## Required action:
Each line below with the string "computer" should be copied.

## Extracted entries:
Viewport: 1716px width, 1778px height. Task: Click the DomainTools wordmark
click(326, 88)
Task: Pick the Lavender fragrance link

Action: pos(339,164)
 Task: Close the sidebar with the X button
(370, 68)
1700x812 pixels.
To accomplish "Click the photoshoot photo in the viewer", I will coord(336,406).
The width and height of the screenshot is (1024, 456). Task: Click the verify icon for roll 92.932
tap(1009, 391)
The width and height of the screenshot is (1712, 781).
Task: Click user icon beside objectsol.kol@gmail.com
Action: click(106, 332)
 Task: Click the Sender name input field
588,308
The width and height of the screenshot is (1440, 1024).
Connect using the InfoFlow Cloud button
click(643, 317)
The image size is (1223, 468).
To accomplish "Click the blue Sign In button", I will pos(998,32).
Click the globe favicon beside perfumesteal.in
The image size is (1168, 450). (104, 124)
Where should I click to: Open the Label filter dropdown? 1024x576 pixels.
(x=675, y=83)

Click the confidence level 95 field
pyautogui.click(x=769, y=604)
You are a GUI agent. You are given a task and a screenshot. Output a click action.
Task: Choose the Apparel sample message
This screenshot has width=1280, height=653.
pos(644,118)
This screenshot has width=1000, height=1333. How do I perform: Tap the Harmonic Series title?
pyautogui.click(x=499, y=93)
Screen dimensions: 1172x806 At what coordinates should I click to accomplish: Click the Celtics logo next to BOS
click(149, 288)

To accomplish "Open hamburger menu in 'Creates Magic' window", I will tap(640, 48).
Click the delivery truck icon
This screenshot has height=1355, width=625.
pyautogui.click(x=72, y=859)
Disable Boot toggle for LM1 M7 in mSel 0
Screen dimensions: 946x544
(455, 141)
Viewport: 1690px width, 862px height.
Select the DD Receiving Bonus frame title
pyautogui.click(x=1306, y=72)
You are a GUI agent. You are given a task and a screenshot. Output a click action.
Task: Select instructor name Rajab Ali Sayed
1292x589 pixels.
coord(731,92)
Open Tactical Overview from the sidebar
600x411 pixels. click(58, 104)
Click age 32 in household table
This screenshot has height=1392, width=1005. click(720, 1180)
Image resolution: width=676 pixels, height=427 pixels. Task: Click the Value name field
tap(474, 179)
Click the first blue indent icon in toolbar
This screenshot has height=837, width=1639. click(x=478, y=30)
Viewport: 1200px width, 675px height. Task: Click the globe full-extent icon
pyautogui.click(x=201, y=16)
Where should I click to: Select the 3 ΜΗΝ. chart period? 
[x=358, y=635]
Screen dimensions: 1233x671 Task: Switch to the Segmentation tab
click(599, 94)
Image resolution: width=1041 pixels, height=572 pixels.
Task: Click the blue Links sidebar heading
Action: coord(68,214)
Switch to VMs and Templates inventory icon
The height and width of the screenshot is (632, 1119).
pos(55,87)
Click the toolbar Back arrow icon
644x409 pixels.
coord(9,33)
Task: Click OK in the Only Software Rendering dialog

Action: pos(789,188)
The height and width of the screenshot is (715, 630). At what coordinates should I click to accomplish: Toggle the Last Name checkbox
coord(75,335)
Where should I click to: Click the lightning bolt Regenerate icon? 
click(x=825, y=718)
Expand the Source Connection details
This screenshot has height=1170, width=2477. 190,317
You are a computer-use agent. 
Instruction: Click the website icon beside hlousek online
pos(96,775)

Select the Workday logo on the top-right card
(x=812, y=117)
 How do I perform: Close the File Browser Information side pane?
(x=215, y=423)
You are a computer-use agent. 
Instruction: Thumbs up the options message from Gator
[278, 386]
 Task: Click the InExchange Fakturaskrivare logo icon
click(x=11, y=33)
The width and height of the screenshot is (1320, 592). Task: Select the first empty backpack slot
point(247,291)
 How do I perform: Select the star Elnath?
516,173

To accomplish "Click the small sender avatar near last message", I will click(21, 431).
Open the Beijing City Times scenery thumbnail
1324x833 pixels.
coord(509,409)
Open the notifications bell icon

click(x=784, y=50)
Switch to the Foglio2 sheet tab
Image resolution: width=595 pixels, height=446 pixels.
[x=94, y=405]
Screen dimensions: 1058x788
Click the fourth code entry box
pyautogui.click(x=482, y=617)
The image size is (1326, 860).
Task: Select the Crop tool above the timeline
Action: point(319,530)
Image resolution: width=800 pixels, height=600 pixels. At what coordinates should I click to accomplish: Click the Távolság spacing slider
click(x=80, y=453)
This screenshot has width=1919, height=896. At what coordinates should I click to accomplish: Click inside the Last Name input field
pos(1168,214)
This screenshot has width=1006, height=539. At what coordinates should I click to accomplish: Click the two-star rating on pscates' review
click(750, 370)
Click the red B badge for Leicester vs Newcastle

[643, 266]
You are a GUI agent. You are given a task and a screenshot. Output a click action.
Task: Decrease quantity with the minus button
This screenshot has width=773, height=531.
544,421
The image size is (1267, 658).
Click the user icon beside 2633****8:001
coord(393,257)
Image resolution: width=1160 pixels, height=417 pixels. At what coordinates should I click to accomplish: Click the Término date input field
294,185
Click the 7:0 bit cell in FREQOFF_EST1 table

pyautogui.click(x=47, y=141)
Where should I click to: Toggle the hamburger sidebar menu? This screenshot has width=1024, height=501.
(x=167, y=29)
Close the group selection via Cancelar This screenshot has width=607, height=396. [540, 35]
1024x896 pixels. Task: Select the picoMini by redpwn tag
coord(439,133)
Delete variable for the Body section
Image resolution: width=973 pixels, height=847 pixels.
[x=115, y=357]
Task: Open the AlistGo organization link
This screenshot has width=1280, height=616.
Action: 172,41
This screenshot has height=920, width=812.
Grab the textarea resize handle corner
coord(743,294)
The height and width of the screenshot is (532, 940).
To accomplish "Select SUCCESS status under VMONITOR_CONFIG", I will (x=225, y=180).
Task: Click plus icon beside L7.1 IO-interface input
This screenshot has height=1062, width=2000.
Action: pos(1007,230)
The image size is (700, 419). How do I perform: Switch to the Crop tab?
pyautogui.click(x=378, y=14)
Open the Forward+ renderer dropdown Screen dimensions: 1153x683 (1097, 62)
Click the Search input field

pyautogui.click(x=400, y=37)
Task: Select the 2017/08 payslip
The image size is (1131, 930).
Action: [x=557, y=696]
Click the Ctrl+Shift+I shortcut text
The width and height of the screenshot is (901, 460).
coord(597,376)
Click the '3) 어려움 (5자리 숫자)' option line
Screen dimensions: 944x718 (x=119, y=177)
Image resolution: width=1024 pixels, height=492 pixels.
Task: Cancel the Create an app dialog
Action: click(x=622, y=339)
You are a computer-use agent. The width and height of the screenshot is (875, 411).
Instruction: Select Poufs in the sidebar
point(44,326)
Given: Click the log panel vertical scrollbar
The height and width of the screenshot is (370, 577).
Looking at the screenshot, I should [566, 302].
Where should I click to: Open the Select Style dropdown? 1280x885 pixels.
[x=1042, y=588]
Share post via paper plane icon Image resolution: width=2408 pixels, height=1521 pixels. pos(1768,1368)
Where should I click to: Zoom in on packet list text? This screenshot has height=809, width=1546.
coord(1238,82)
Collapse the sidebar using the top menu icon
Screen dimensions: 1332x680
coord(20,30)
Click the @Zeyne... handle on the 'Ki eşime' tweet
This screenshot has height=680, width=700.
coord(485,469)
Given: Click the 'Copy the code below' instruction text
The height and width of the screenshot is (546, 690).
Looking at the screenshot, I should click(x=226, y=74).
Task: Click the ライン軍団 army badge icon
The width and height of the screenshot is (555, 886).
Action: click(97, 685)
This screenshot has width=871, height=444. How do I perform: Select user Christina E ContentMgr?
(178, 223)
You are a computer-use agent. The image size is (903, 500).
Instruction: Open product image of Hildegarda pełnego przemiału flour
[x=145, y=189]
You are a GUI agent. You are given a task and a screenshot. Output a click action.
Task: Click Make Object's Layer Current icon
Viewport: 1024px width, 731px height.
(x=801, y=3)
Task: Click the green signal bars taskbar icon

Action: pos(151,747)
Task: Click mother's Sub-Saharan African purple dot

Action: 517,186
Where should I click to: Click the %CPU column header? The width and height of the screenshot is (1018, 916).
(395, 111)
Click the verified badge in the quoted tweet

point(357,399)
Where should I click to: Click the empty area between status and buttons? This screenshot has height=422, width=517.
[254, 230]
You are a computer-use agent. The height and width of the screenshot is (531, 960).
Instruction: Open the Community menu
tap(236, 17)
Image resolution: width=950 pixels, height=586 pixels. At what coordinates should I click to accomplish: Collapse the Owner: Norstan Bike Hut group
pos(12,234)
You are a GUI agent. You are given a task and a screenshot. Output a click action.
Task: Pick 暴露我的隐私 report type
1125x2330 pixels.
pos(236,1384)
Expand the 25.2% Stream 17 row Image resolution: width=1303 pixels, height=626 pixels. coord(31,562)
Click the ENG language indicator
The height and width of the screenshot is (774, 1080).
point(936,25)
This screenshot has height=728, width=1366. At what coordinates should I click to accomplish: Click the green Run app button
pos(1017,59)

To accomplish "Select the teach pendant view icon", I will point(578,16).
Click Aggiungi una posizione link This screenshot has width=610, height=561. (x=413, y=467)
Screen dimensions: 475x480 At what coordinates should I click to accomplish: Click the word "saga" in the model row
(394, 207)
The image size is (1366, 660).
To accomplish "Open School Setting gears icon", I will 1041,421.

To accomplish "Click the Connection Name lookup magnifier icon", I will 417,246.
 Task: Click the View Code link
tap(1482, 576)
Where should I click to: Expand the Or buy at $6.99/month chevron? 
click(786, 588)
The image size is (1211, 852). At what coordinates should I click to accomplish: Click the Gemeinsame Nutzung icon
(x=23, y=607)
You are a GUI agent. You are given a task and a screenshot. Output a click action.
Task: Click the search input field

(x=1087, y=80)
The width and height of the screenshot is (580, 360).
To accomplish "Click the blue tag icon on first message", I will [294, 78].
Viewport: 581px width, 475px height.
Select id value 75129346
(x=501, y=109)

## Response to this task:
You are a computer-use agent. 
You are a computer-use agent. 
You are a computer-use agent. The width and height of the screenshot is (875, 411).
You are a computer-use agent. The image size is (903, 500).
You are a computer-use agent. The height and width of the screenshot is (531, 960).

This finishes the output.